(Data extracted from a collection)
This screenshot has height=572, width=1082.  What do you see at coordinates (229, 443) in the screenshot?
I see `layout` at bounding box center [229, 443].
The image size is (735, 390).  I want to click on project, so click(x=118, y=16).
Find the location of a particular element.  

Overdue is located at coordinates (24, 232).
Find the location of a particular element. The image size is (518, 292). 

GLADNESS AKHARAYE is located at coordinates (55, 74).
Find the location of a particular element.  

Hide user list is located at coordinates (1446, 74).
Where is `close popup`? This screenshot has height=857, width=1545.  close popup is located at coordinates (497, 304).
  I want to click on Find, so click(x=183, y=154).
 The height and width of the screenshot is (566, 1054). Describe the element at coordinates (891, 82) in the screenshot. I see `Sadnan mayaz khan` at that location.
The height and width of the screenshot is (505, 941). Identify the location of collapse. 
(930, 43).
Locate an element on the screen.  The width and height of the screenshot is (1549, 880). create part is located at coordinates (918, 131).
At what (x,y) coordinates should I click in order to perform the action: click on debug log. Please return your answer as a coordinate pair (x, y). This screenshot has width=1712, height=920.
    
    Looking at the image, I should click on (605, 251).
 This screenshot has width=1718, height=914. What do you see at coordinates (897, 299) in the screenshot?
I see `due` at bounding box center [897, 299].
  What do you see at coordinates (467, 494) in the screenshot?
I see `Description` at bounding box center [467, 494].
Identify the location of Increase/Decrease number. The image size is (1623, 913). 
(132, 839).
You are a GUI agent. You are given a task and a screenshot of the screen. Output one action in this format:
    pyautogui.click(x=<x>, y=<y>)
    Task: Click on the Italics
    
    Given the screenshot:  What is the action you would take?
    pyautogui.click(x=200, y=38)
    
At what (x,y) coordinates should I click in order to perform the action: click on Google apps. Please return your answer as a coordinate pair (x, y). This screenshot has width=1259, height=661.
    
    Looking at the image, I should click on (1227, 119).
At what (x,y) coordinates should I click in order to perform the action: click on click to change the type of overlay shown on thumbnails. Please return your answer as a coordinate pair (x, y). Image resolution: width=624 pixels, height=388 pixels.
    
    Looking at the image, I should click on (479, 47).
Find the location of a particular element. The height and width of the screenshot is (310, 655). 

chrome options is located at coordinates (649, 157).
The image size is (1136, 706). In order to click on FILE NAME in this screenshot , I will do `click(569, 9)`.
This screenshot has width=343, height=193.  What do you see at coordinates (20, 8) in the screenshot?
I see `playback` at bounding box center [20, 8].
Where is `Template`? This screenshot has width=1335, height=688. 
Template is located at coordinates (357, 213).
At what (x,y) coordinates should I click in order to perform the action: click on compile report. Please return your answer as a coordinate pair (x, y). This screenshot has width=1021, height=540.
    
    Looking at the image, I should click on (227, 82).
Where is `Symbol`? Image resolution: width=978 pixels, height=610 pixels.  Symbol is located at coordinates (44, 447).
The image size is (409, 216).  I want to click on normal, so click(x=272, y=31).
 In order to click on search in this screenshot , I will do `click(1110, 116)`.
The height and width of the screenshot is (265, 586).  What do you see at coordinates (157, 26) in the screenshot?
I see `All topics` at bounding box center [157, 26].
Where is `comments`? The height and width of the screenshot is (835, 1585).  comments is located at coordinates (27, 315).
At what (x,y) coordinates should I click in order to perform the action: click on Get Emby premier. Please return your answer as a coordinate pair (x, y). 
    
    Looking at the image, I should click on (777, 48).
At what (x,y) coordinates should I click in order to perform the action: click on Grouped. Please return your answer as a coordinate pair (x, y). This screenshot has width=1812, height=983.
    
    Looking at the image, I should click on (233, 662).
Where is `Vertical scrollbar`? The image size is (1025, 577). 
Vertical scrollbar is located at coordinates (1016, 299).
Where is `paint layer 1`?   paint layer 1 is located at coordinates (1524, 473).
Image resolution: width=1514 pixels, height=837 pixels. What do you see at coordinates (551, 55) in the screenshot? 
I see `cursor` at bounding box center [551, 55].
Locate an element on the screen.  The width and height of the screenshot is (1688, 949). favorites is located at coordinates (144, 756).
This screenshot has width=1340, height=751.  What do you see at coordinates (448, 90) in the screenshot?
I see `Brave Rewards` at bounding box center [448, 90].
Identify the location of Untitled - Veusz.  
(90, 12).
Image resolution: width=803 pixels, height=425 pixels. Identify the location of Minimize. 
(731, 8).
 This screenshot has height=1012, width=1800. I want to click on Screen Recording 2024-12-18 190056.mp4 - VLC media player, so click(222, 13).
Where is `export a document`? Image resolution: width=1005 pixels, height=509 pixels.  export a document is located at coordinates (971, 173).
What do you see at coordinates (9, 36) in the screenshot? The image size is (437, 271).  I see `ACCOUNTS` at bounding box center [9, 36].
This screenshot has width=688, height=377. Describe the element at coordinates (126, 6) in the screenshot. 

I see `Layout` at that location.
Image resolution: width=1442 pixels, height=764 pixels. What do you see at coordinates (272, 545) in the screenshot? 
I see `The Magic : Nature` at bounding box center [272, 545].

Task description
Copy the data word for word, beginning with the line that contains "In order to click on search" and ending after the line that contains "coordinates (1524, 473).".

Correct output
 In order to click on search in this screenshot , I will do `click(1110, 116)`.
The height and width of the screenshot is (265, 586).  What do you see at coordinates (157, 26) in the screenshot?
I see `All topics` at bounding box center [157, 26].
Where is `comments`? The height and width of the screenshot is (835, 1585).  comments is located at coordinates (27, 315).
At what (x,y) coordinates should I click in order to perform the action: click on Get Emby premier. Please return your answer as a coordinate pair (x, y). 
    
    Looking at the image, I should click on (777, 48).
At what (x,y) coordinates should I click in order to perform the action: click on Grouped. Please return your answer as a coordinate pair (x, y). This screenshot has width=1812, height=983.
    
    Looking at the image, I should click on (233, 662).
Where is `Vertical scrollbar`? The image size is (1025, 577). 
Vertical scrollbar is located at coordinates (1016, 299).
Where is `paint layer 1`?   paint layer 1 is located at coordinates (1524, 473).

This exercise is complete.